“He heals the brokenhearted and binds up their wounds.” – Psalm 147:3 (NIV)
Life is not easy. It is hard. Shall I say that again? Life is hard.
God understands that. That’s why He sent Jesus.
Not only did God send Jesus to us, but there is a message in the way He sent Him. Think about it. Jesus was born to young parents of meager circumstances. He was the son of a carpenter. Born to a blue-collar family, hard working people with little to show for it at the end of the day. God could have sent His only Son to a palace filled with luxury, servants at His beck and call. Instead, He sent Him to a lowly manger.
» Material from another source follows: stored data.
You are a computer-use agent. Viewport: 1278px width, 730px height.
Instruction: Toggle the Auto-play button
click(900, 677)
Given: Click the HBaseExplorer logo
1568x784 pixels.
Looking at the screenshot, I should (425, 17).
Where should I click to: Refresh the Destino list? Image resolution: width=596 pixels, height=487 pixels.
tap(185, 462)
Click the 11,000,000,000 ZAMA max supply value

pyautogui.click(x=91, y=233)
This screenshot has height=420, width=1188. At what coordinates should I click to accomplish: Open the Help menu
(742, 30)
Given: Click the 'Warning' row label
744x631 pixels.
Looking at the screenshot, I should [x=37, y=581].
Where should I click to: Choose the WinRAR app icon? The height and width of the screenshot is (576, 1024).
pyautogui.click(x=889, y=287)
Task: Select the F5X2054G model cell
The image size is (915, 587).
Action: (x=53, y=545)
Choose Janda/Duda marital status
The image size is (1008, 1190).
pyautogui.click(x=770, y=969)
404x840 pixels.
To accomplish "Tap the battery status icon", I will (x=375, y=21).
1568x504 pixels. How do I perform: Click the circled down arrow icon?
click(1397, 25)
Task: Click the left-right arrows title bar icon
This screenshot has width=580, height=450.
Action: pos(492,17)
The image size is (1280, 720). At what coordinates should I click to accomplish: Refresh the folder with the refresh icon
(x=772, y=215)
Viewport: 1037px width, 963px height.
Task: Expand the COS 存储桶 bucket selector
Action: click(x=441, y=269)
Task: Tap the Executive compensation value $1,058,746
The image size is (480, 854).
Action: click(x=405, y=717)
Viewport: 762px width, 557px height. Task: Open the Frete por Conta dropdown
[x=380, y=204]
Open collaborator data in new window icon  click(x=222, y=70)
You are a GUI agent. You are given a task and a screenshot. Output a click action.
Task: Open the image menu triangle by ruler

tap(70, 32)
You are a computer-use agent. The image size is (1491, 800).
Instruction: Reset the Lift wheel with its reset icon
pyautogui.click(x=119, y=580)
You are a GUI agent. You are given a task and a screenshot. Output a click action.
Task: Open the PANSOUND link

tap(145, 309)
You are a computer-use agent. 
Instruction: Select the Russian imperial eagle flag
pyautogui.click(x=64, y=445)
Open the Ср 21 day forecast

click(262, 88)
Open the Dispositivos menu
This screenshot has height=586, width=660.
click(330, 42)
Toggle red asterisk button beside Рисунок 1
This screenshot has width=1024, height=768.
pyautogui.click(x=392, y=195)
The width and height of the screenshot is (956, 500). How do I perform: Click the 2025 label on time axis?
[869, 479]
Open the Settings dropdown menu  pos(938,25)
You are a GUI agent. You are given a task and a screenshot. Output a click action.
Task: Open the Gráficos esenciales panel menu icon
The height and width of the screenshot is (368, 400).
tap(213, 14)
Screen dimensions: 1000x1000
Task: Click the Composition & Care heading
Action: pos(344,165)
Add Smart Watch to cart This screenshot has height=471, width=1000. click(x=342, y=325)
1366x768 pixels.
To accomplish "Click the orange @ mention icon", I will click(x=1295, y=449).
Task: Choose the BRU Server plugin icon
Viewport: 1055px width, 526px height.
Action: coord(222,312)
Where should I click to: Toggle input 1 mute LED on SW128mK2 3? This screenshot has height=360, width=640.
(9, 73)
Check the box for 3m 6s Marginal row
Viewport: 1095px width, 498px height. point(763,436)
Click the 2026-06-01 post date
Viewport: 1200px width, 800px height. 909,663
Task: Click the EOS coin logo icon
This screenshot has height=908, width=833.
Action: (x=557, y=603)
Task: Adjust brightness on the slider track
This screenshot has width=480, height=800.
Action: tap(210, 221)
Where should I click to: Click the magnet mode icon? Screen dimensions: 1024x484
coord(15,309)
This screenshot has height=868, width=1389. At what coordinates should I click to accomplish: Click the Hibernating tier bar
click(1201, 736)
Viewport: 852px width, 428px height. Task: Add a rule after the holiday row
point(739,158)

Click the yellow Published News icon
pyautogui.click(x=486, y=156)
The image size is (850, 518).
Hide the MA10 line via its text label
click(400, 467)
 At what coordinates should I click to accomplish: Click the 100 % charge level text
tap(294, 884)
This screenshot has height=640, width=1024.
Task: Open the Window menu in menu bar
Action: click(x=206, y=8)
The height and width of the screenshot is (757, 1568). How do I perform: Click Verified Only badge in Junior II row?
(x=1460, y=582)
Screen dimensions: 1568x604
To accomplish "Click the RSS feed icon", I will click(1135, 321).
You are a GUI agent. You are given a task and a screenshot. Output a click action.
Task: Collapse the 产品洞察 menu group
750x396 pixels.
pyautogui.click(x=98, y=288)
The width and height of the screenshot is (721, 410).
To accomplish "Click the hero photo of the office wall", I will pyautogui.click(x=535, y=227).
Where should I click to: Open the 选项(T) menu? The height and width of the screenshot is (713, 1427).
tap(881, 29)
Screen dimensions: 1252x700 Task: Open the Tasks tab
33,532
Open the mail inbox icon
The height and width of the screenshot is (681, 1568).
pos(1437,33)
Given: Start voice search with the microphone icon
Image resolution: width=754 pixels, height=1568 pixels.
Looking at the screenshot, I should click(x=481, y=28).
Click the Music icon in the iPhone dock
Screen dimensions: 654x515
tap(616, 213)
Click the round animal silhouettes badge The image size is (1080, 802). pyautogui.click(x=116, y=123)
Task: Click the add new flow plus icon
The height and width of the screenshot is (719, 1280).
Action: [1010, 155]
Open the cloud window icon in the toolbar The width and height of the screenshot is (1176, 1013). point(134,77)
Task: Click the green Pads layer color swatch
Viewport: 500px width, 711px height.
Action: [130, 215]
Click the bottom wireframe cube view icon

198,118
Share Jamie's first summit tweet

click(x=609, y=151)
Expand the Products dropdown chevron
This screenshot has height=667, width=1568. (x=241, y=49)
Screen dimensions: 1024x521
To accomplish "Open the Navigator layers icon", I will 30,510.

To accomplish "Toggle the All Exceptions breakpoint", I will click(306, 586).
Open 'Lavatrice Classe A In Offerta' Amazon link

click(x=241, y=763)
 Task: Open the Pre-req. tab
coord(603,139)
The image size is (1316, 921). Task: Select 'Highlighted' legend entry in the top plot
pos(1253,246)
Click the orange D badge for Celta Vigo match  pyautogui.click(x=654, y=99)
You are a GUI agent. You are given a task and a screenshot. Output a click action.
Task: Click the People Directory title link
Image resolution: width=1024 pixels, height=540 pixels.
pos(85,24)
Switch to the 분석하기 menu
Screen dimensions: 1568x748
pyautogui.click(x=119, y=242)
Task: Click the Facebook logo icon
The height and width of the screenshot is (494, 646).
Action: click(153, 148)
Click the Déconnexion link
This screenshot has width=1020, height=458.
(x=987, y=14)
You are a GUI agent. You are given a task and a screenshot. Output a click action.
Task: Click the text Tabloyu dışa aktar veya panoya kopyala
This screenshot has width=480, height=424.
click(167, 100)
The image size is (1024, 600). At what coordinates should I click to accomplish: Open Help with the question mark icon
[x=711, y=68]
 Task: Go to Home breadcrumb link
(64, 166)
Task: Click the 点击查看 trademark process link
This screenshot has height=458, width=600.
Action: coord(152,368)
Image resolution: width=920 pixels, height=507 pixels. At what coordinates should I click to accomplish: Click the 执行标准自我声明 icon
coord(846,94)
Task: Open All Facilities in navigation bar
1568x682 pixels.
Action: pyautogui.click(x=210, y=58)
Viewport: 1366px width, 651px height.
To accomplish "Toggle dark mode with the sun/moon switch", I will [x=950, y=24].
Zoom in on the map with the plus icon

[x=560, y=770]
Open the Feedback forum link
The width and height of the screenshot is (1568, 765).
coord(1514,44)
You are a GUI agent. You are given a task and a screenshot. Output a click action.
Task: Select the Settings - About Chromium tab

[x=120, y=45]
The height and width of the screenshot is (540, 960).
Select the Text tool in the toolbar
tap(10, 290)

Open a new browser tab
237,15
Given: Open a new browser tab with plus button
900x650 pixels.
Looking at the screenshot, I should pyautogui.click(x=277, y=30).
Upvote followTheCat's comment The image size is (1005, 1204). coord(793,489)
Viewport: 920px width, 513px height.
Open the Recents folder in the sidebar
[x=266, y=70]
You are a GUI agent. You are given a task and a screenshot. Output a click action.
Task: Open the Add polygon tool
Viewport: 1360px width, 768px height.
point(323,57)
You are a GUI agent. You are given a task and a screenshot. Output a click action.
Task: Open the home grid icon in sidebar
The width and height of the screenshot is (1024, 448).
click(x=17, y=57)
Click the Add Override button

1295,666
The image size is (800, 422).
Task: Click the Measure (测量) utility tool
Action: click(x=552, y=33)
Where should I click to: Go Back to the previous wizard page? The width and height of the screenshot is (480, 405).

Why? Have you ever stopped to think about it? Why? Why did God choose to send Jesus into such challenging circumstances? He could have made it easy. He’s the God of the universe. He can do anything. So why did God send His son, Jesus, to earth directly into a life full of difficult challenges? Perhaps, because He wants us to understand that He understands. He wants us to know that He gets it. He sees our pain. He sees our suffering. Perhaps He wants us to know that the hardships and challenges of our lives are not lost on Him.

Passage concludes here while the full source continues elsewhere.